--- Data for processing ---
══════════════════════════════
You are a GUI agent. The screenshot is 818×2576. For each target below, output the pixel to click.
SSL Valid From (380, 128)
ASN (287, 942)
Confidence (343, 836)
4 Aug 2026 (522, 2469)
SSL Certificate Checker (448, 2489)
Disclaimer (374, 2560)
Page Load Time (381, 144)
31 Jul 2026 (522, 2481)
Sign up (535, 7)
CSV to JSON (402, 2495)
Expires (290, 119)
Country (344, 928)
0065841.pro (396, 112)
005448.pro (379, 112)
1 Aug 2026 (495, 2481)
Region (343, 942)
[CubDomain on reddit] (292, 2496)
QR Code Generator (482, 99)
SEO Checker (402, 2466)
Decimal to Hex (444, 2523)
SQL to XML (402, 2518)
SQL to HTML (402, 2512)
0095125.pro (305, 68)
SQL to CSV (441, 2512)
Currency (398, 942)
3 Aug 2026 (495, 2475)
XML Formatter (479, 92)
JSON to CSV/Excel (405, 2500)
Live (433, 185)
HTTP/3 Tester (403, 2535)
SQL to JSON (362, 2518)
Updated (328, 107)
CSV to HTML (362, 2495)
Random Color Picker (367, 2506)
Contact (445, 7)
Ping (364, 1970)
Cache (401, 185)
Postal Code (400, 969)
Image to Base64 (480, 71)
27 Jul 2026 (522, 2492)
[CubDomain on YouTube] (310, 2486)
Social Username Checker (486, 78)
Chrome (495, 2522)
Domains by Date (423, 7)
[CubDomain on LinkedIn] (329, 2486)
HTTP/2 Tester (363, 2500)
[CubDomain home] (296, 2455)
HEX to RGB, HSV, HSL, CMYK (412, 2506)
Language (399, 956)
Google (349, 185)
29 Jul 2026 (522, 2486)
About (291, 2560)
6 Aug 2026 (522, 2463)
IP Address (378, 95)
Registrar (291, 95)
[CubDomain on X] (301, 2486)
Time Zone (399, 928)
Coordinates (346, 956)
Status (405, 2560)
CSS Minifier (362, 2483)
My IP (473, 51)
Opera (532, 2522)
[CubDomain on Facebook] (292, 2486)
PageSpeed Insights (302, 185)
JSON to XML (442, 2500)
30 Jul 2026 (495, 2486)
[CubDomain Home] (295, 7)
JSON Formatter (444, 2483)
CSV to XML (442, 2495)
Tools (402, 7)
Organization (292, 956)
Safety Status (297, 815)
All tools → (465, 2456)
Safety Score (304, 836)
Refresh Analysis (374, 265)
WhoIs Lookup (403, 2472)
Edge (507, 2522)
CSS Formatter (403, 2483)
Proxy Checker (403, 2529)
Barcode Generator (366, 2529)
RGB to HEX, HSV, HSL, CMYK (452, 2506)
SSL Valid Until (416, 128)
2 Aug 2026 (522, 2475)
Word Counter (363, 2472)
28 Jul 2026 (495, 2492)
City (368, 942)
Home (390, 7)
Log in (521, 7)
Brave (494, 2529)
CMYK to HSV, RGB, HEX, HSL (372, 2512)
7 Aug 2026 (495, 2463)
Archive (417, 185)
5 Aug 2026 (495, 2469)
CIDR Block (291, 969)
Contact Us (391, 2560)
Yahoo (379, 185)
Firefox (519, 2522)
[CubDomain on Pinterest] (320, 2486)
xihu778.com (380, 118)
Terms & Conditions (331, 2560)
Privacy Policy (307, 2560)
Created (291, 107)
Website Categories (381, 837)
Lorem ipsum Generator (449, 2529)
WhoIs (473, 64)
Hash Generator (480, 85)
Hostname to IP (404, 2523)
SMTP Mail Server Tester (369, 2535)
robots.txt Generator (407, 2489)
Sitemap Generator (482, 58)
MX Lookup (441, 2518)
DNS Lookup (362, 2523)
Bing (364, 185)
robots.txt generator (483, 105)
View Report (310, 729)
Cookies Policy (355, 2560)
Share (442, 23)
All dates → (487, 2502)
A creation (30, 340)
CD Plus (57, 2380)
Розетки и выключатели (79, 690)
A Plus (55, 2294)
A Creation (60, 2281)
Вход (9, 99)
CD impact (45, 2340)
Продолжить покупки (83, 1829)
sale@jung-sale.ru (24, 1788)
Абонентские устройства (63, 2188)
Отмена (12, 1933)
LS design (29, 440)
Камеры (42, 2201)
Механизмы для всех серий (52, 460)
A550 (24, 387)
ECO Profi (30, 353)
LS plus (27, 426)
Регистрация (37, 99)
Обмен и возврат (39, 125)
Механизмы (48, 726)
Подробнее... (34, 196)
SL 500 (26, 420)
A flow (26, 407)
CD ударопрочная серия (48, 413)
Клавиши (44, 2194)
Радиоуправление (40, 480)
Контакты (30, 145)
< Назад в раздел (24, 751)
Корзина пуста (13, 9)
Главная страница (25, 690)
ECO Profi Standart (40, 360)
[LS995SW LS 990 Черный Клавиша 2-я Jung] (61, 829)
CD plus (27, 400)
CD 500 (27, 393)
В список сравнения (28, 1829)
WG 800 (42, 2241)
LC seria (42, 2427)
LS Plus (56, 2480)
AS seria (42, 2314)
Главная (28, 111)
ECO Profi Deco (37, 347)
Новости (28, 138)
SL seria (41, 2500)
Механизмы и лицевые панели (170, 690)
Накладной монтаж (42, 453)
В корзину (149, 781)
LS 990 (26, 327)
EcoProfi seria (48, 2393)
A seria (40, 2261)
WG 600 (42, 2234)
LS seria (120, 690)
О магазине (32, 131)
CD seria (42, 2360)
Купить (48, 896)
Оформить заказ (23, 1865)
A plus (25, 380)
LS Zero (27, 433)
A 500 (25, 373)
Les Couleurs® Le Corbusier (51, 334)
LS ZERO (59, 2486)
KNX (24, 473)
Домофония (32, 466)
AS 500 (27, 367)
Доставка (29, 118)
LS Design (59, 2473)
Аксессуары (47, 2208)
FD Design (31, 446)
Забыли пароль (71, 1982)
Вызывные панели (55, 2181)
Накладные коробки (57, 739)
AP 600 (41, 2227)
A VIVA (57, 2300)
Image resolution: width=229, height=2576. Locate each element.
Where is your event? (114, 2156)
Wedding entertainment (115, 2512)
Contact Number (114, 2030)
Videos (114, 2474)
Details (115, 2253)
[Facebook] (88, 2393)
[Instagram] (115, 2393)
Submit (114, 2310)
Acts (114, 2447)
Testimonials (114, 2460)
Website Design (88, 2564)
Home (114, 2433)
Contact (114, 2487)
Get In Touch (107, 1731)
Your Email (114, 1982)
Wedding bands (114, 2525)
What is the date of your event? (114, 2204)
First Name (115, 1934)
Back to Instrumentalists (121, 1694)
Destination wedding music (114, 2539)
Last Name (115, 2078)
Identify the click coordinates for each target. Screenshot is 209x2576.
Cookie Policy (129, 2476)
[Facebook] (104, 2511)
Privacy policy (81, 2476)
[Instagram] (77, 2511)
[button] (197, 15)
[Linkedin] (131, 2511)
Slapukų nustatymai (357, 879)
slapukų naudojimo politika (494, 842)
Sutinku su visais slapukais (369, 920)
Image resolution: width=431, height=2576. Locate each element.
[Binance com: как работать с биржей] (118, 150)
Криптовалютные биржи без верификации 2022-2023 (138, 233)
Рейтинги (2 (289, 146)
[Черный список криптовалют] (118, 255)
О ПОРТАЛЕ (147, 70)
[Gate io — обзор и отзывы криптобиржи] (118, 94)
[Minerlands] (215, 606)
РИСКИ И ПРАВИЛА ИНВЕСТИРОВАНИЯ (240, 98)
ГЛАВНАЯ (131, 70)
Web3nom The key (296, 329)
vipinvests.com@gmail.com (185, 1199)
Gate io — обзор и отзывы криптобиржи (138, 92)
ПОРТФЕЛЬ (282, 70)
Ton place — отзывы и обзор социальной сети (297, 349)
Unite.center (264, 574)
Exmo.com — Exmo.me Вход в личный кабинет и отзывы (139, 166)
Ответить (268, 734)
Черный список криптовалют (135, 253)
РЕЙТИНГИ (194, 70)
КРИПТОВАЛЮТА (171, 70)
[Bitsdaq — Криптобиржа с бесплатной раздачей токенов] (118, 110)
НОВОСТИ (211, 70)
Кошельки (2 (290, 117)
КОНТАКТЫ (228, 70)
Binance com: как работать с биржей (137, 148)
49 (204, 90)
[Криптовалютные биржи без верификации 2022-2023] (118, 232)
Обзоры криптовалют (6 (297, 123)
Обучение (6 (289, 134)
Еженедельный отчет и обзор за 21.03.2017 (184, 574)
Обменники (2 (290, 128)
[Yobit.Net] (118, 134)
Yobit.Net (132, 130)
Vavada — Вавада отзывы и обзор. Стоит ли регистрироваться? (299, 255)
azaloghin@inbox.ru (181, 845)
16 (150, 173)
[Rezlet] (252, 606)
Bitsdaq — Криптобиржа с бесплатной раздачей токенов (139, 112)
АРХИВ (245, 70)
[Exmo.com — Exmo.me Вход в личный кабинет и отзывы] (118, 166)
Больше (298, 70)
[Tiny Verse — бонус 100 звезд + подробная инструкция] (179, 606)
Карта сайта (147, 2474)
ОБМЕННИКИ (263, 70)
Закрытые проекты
══════════════════════════════
Each line of the records above that includes the string "личный" should be counted. Report the total alone.

--- Your solution ---
2